Please continue the passage below on Fauja Singh's death and its aftermath, picking up right after its last sentence; the records that follow it are not part of it.

- **Given text**:
---
Fauja Singh died as he was being rushed to the hospital, and the cremation of Fauja Singh and the 12 other Sikhs occurred in a large ceremony attended by tens of thousands; the photos of his maimed body, with a bullet wound in his left eye, spread along with the news of the death quickly. This event brought Bhindranwale to limelight in the media.

Aftermath
A criminal case was filed against sixty two Nirankaris, charged with the murder of 13 Sikhs, by the Akali-led government in Punjab. The investigation concluded that the attack on the Sikhs was planned by a number of accused, including Gurbachan Singh, all of whom were taken into custody except for Gurbachan Singh himself, who was arrested later in Delhi only after being permitted a personal audience with the Prime Minister Morarji Desai. The Sant Nirankaris had firmly supported Emergency rule, and developed close links with many Congress politicians and bureaucrats, creating a strong foothold in Delhi political circles; this gave rise to opposition from the Akalis and the Damdami Taksal during the same period.

The case was heard in the neighbouring Haryana state, and all the accused were acquitted on grounds of self-defence on 4 January 1980, two days before the Lok Sabha poll. Though the case failed as authorities in Punjab were unable to ensure that the prosecution witness remained uncompromised by interested parties and police in Karnal, the Punjab government Chief Minister Prakash Singh Badal decided not to appeal the decision. The Nirankaris received support from the media, who portrayed the incident as "inter-sect wars" and proof of rising Sikh orthodoxy, and Desai put the entire blame on the Sikhs; orthodox Sikhs saw this as an attempt to manipulate the sect as a way to undercut Sikhism in Punjab. The government's apathy towards apprehending the perpetrators also caused outrage among the Sikhs, with the ruling Akalis accused of shielding them. The death of unarmed protesters had strongly affected the Sikhs, including those formerly apolitical; Bhindranwale increased his rhetoric against the perceived enemies of Sikhs. A letter of authority was issued by Akal Takht to ostracize the Sant Nirankaris. A sentiment was created among some to justify extra judicial killings of the perceived enemies of Sikhism. The chief proponents of this attitude were the Babbar Khalsa founded by the widow, Bibi Amarjit Kaur of the Akhand Kirtani Jatha, whose husband Fauja Singh had been at the head of the march in Amritsar; the Damdami Taksal led by Jarnail Singh Bhindranwale who had also been in Amritsar on the day of the outrage; the Dal Khalsa, formed with the object of demanding a sovereign Sikh state; and the All India Sikh Students Federation.
---
- **Provided records**:
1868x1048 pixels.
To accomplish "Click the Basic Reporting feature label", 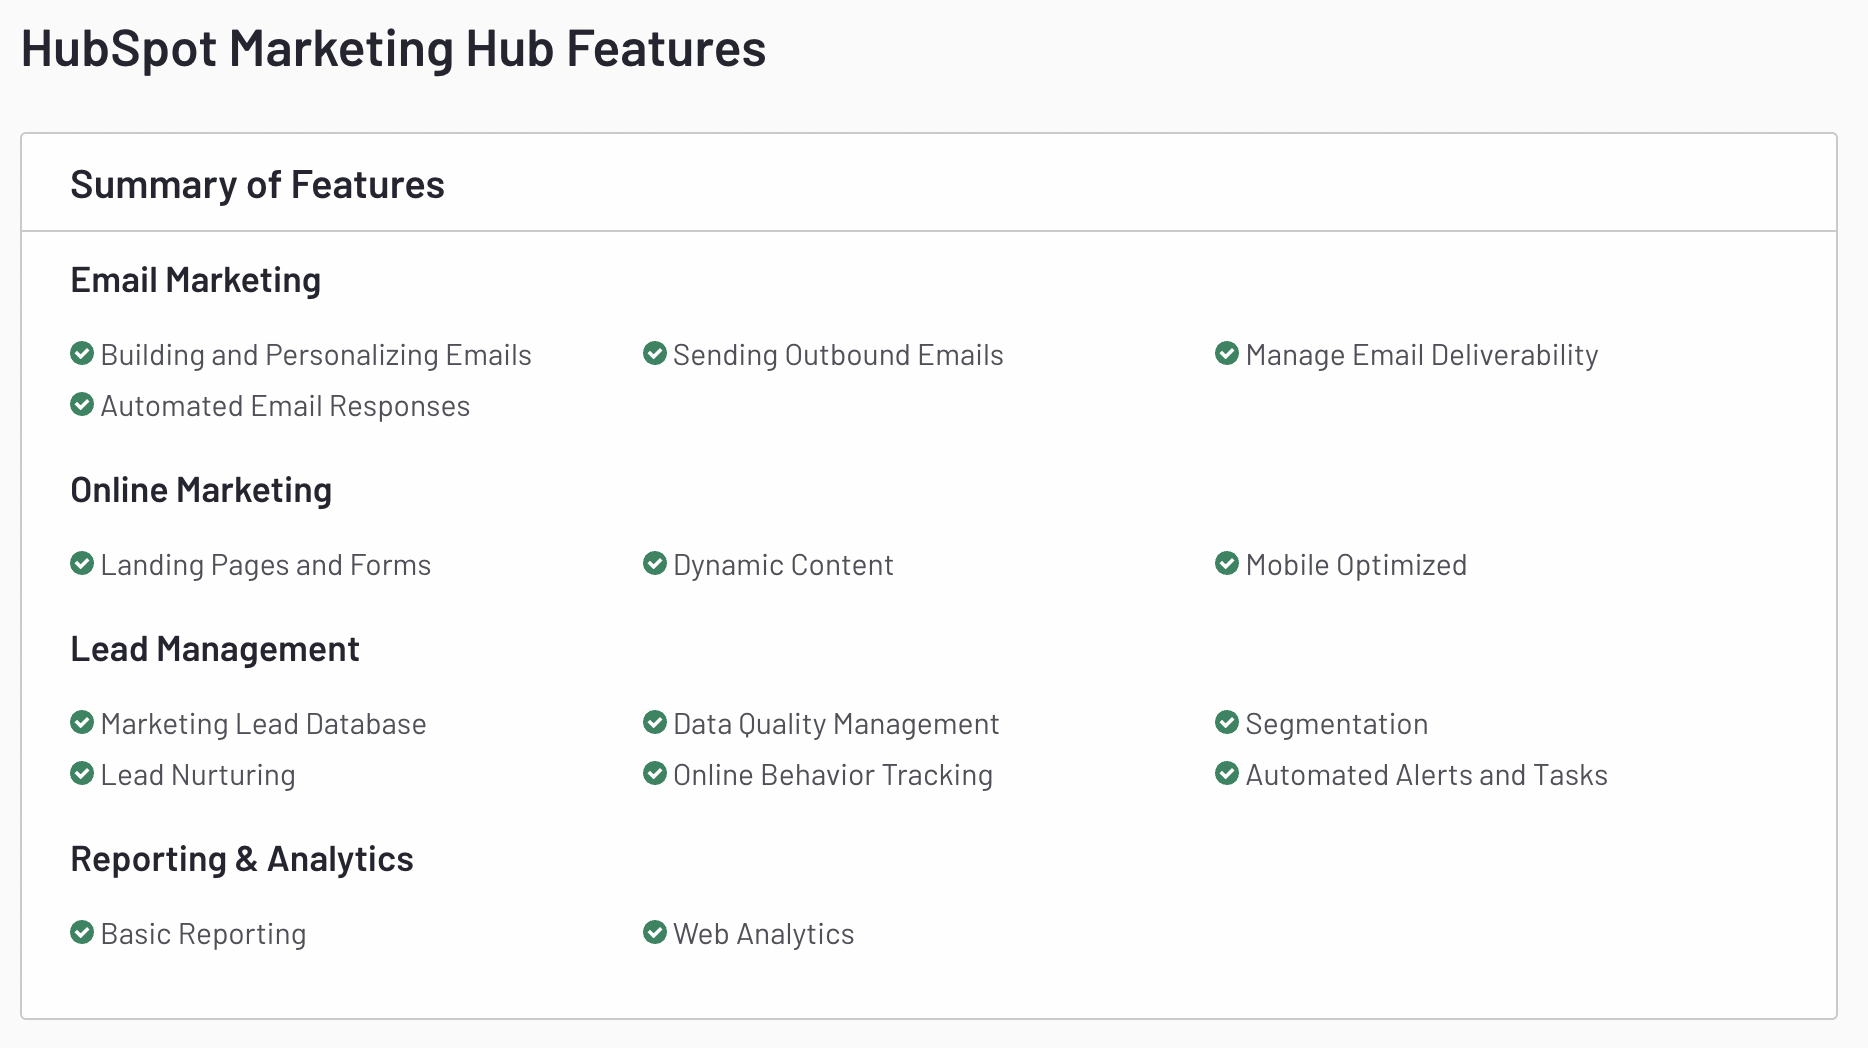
---
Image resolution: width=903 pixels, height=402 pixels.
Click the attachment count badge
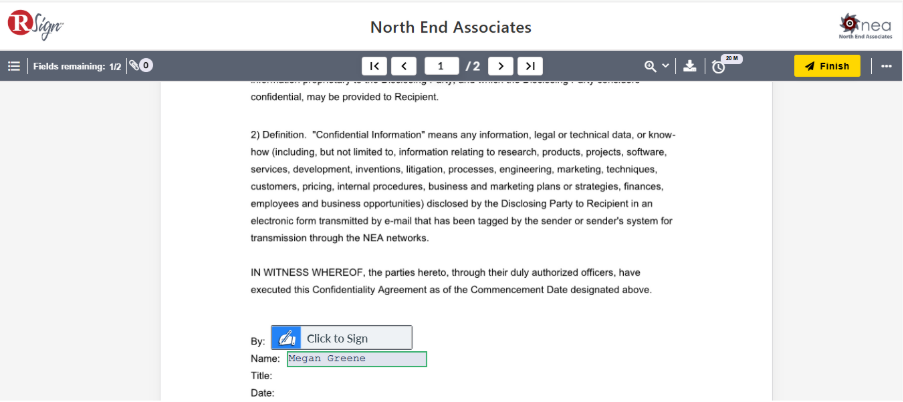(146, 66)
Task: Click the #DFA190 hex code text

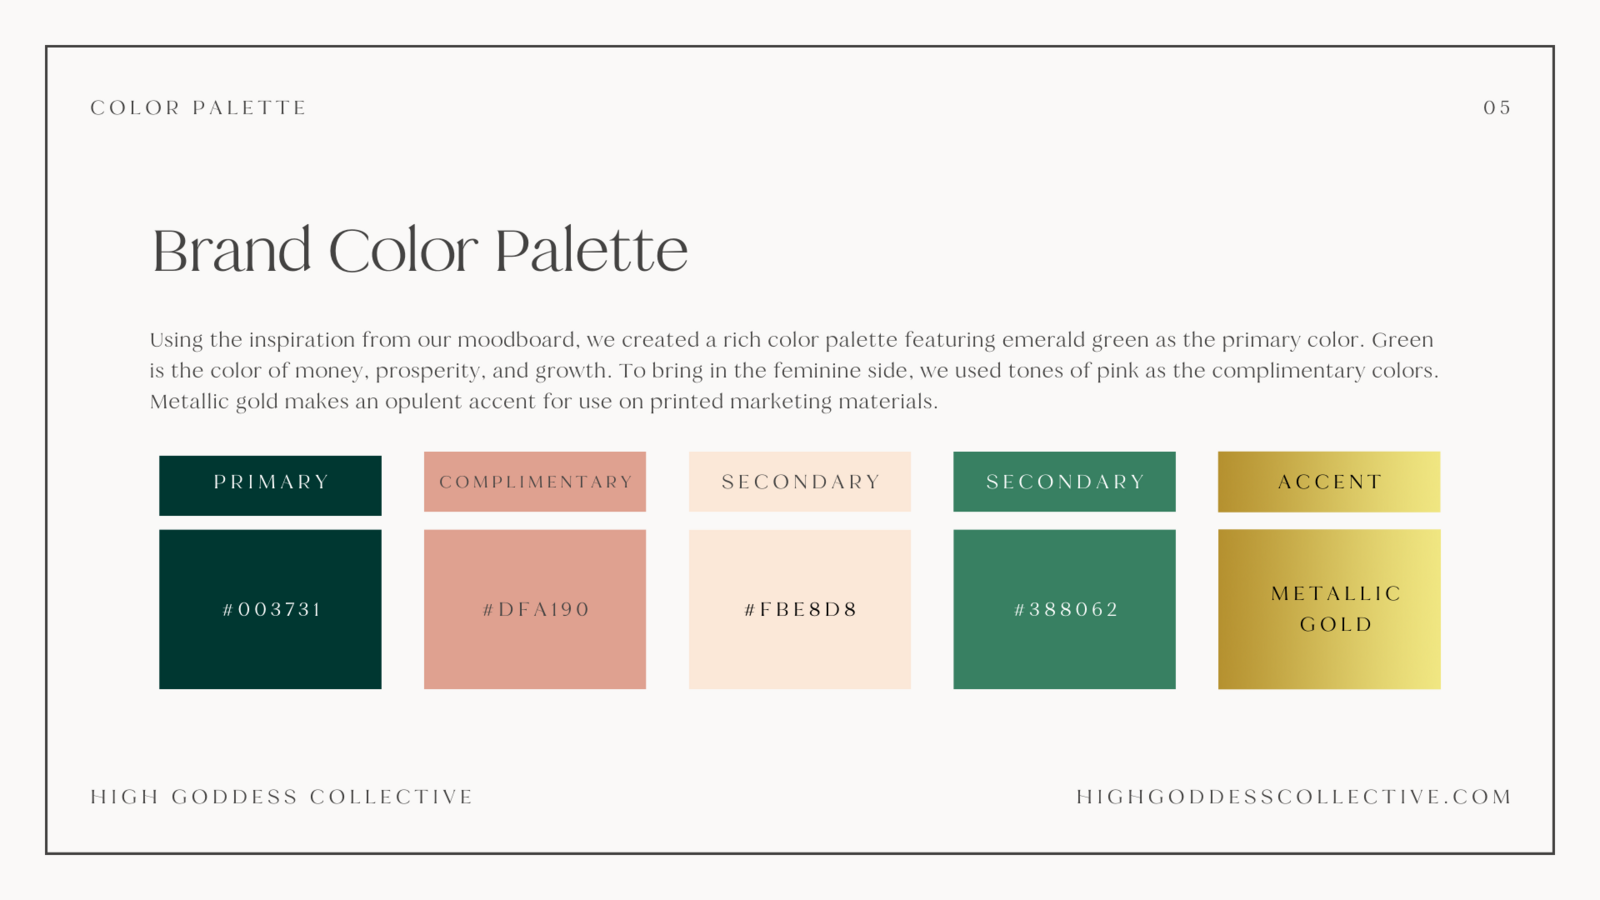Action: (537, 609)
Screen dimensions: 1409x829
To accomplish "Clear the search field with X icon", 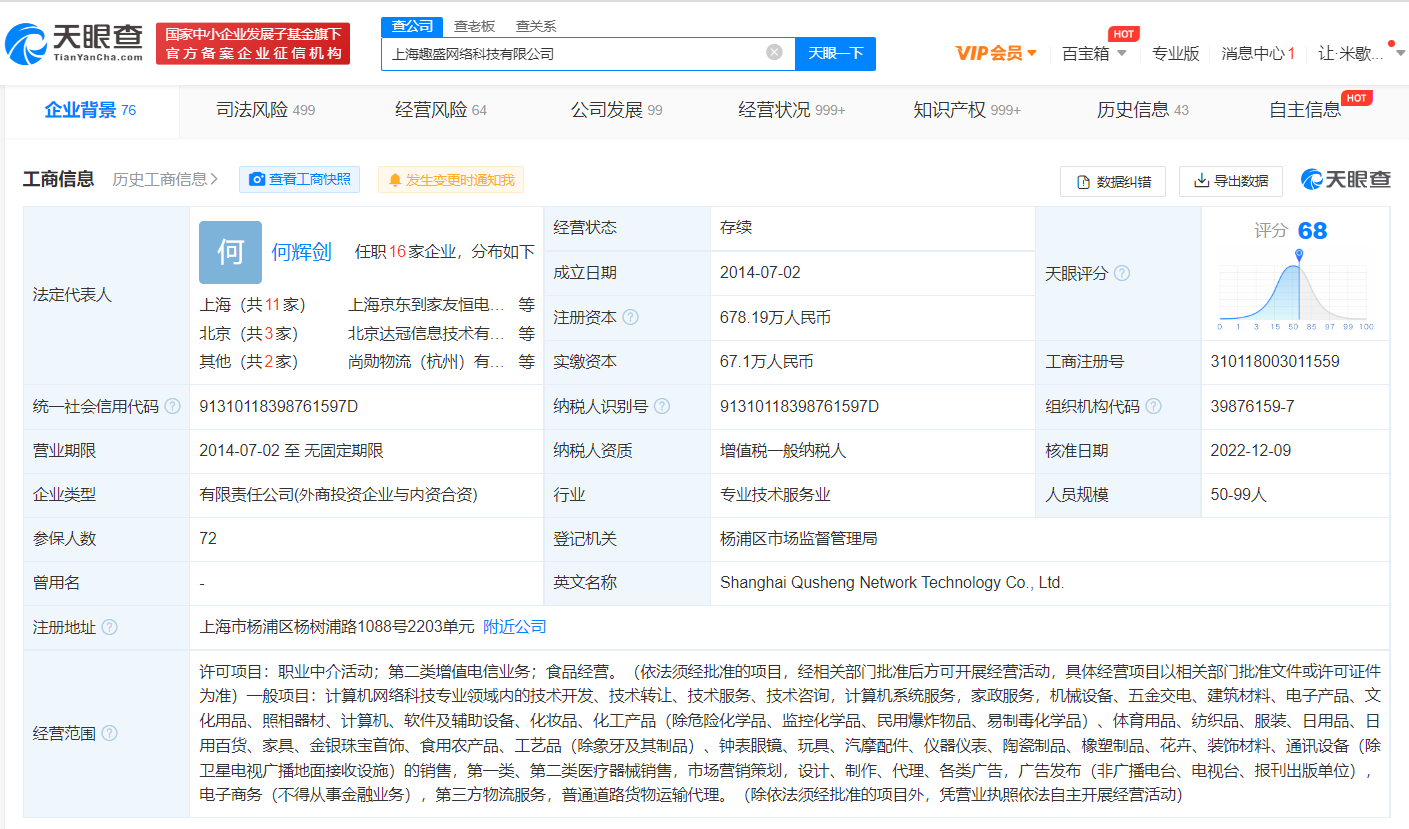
---
- **Exercise response**:
On 24 April 1980, the Nirankari head, Gurbachan Singh was assassinated. Bhindranwale temporarily took residence in the Akal Takht complex to escape arrest when he was accused of the assassination, though the Babbar Khalsa, who opposed Bhindranwale, claimed responsibility for the killing of Nirankaris. Several of Bhindranwale's associates and relatives were arrested. The FIR named nearly twenty people involved in the murder, claimed to have had ties to Bhindranwale. A member of the Akhand Kirtani Jatha, Ranjit Singh, surrendered and admitted to the assassination three years later, and was sentenced to serve thirteen years at the Tihar Jail in Delhi. Ranjit Singh later became head of Shiromani Gurdwara Parbandhak Committee (SGPC). Ranjit Singh spent 12 years in jail as an under-trial from 1984 to 1996. Several other members of Sant Nirankari Mission were also killed later.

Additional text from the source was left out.